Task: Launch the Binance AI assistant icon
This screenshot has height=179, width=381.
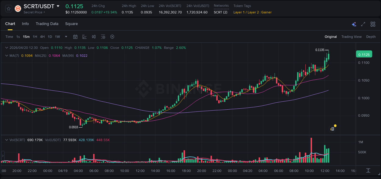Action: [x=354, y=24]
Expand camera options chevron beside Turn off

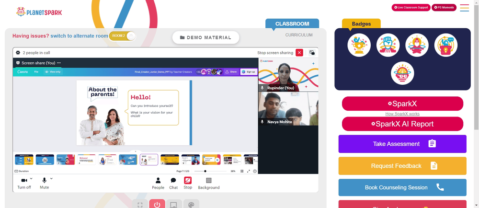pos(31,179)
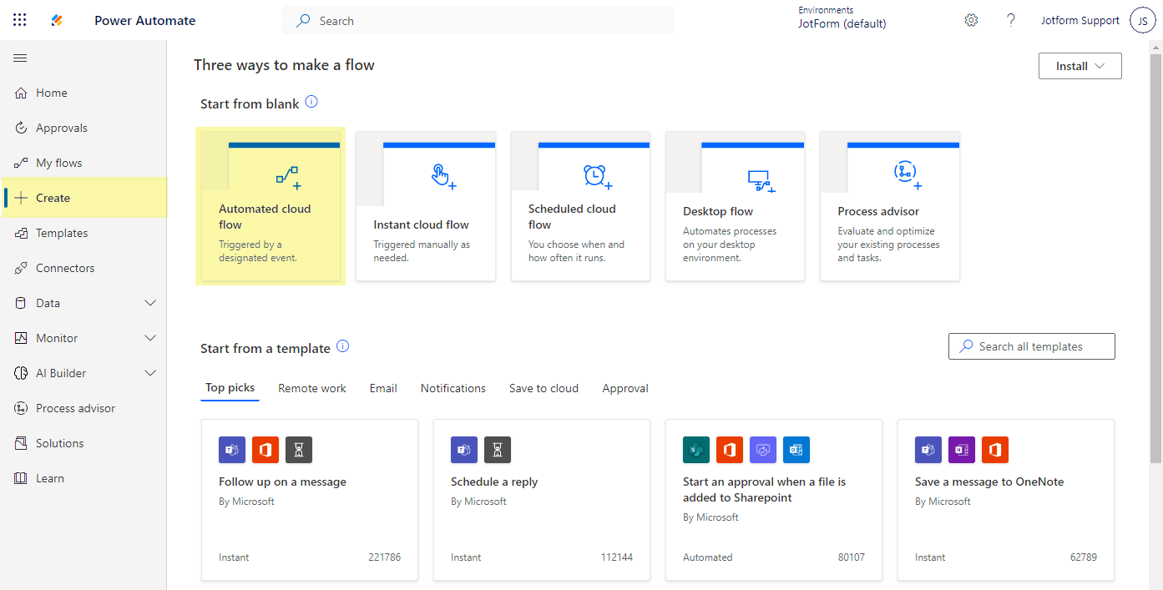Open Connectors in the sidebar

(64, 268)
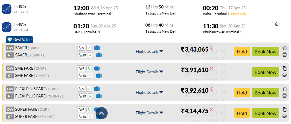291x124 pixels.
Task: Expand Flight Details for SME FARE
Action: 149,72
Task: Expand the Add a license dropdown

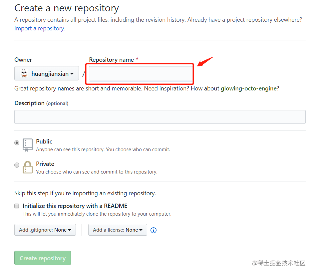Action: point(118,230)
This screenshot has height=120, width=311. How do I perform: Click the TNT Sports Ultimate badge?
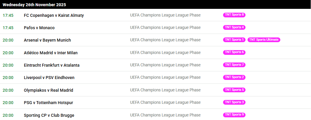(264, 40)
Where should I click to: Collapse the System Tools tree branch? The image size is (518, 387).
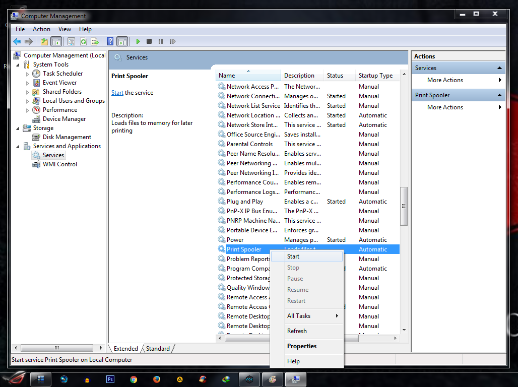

++++

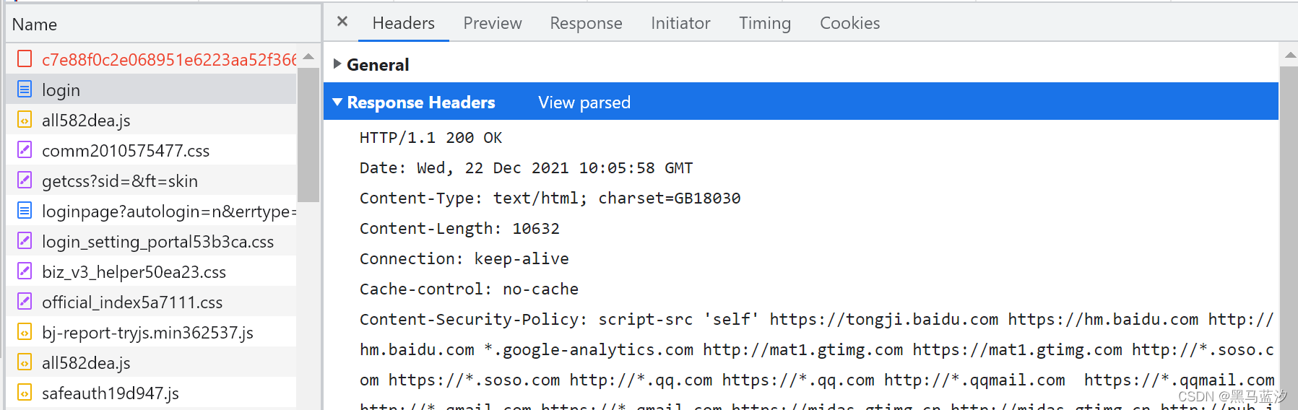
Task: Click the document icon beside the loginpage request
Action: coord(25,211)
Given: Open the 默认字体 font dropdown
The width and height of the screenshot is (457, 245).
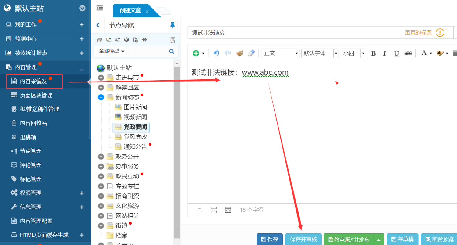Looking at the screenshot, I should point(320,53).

++++

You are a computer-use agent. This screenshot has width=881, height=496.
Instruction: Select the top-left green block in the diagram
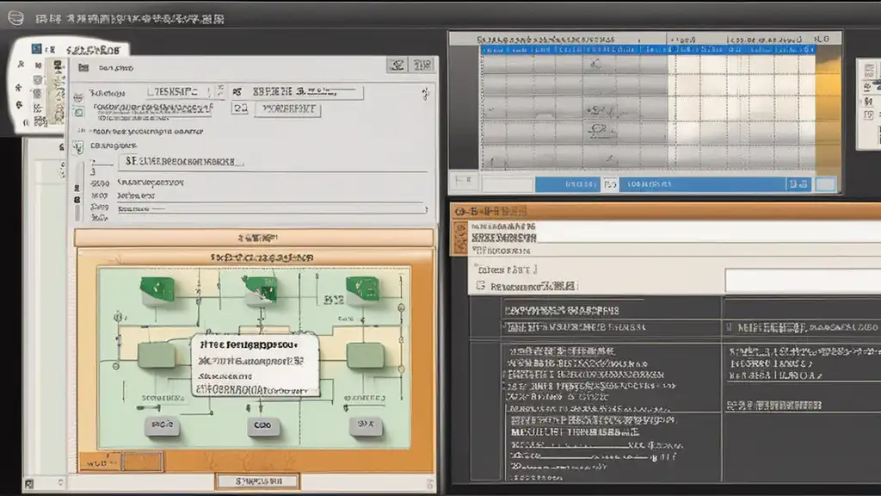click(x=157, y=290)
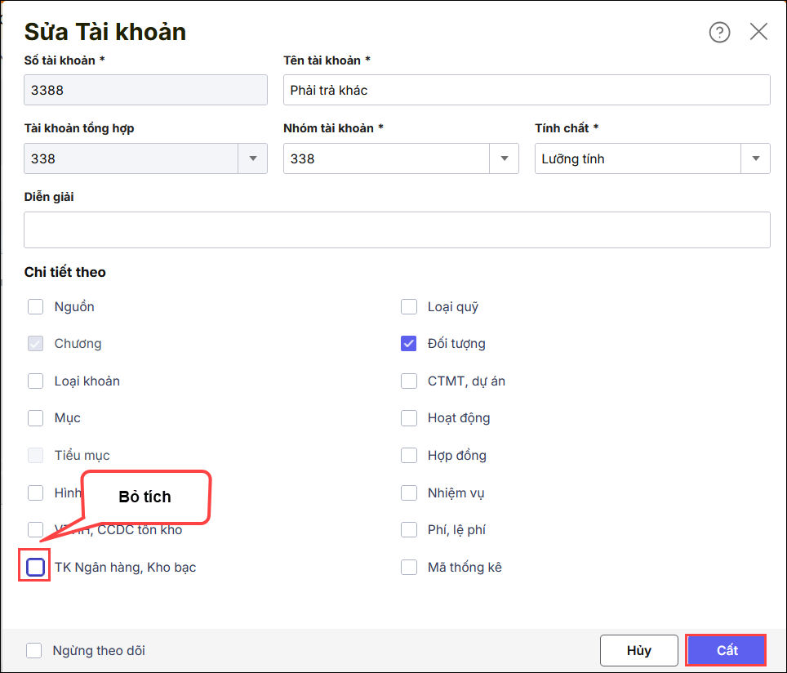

++++

What the exercise asks → When you reach the line that has "Expand camera options chevron beside Turn off" in the data above, start repeating lines exactly, and stop after the line that has "Where should I"; pictures stay out.

Written answer →
Expand camera options chevron beside Turn off

pos(31,179)
Open Connectors in the sidebar

(64, 268)
291x124 pixels.
Task: Expand Flight Details for SME FARE
Action: 149,72
Task: Expand the Add a license dropdown

Action: point(118,230)
This screenshot has height=120, width=311. How do I perform: Click the TNT Sports Ultimate badge?
(264, 40)
Where should I click to: Collapse the System Tools tree branch? The image size is (518, 387).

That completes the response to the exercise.